▶ **Exercise passage**:
Who wants to be a millionaire?
Want to be a millionaire? Improve your odds by moving to Los Alamos, N.M.
According to a report released last week by research firm Phoenix Marketing International, more than 10 percent of households in the New Mexico science and research hub have more than $1 million in investable assets.
But for all the wealth, Los Alamos is far from opulent. “We have a Starbucks,” Los Alamos Commerce and Development Corp. Executive Director Patrick Sullivan joked with The Wall Street Journal when asked to name some of the city’s amenities. “Unless you knew [about the wealth], it would never enter your mind.”
Among states, Maryland has the highest number of total millionaires, 170,248, as compared to 2,220,791 total households – or about 8 percent, Phoenix Marketing found. This is the fourth straight year Maryland has ranked the highest.
Maryland was followed by Connecticut, with 99,965 millionaires compared to 1,382,026 households (about 7 percent) and New Jersey, with 232,514 millionaires compared to 3,258,464 households (also about 7 percent).

▶ **Record set**:

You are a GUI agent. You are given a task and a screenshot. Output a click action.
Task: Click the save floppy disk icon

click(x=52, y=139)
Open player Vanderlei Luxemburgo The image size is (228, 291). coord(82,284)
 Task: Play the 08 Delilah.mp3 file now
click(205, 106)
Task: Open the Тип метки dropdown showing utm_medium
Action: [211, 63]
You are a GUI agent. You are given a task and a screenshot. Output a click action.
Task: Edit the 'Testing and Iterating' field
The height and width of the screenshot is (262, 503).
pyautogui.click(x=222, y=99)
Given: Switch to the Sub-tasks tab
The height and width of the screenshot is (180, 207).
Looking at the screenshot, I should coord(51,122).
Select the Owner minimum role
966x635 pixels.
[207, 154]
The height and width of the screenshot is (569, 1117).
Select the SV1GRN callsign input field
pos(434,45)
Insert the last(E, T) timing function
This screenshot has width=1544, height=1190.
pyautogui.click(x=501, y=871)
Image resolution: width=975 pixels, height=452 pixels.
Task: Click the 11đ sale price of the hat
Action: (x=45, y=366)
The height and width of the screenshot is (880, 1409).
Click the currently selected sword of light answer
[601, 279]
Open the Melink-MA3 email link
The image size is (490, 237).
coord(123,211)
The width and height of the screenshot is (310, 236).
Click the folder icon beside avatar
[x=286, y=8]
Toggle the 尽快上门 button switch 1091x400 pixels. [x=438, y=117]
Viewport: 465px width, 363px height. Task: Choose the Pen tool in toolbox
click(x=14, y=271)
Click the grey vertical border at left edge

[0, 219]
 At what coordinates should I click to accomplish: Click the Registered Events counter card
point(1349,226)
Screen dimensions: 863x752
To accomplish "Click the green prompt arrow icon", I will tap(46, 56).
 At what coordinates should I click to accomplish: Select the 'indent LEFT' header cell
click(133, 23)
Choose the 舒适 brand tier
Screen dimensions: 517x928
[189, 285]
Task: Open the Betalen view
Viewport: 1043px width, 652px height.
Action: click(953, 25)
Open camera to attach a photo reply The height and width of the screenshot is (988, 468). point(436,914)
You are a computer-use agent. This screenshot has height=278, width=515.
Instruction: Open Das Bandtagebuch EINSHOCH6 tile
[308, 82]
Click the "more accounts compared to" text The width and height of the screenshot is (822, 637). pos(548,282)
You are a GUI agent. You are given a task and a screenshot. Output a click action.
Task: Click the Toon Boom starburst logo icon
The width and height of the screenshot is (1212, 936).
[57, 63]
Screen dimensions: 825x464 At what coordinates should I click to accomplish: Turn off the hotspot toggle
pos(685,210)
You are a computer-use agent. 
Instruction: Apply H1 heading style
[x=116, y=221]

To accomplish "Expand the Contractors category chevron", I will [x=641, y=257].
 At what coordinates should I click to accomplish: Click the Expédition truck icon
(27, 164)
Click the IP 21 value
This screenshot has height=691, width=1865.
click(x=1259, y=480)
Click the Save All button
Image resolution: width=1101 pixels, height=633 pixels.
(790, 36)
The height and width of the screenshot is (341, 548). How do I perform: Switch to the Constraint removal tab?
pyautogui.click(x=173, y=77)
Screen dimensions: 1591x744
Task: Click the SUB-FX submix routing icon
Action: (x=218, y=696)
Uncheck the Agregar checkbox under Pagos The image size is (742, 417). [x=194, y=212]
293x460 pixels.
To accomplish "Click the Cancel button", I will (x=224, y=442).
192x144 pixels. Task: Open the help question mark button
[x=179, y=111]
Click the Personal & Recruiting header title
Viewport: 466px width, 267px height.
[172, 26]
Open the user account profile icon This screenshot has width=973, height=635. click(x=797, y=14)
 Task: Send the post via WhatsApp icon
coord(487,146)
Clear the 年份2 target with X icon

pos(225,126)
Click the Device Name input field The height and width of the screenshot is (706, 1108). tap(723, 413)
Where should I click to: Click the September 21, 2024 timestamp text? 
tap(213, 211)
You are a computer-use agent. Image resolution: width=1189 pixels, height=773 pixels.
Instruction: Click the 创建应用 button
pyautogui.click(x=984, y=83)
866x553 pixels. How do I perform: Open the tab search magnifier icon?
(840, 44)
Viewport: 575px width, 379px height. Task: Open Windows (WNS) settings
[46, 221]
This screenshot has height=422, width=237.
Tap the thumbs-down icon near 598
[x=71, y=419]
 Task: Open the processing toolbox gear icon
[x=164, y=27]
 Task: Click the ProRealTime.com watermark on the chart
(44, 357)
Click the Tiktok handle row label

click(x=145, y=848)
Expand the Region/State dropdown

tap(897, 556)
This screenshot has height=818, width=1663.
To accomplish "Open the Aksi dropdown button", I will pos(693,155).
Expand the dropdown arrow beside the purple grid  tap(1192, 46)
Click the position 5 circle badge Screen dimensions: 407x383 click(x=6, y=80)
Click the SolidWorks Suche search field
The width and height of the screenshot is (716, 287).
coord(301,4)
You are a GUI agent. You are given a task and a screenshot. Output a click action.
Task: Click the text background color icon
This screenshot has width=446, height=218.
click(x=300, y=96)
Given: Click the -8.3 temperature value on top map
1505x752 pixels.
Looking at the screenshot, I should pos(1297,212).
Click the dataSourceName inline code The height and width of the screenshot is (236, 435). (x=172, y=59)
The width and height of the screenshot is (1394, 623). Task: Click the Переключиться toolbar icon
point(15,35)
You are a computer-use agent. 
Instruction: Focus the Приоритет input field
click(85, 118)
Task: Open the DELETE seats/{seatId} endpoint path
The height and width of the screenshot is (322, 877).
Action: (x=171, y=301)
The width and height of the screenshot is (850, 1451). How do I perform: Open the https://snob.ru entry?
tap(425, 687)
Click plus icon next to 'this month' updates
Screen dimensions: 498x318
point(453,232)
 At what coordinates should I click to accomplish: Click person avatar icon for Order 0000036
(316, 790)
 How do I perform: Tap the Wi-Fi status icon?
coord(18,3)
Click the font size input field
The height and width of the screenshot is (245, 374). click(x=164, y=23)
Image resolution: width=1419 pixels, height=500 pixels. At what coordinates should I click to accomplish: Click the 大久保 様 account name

▶ **Work to complete**:
- 1) According to the passage on millionaire households, which state has ranked highest in total millionaires for four straight years?
- 2) The passage on millionaire households calls Los Alamos "far from opulent" despite its wealth. Using the passage's own support, explain why.
- 3) Resume the passage on millionaire households, starting after its final sentence.
The entries are separate material and are not connected to the passage on millionaire households.

▶ **Answers to the tasks**:
- 1) Maryland.

- 2) When Patrick Sullivan was asked to name some of the city's amenities, he joked, "We have a Starbucks." He added that unless you knew about the wealth, "it would never enter your mind."

- 3)
These states have the “kinds of industries that are at the core of building wealth,” David Thompson, managing director of the Phoenix Global Wealth Monitor, told The Wall Street Journal. “Those are highly diversified economies based around industries such as information technology, aerospace and medicine.”
Oil, too, breeds millionaires. North Dakota now ranks 20th in millionaires as compared to last year, when it ranked 29th.
“The amazing rise of North Dakota in the millionaires rankings clearly demonstrates the power of an industry to quickly create wealth,” Thompson said in a statement, but added it will be challenging for the state to maintain its rise in the rankings once the oil boom subsides.
For the country overall, 5.2 percent of households have more than $1 million, Phoenix found. The much-discussed “1 percenters” would have more than $5 million in assets, Thompson told The Wall Street Journal.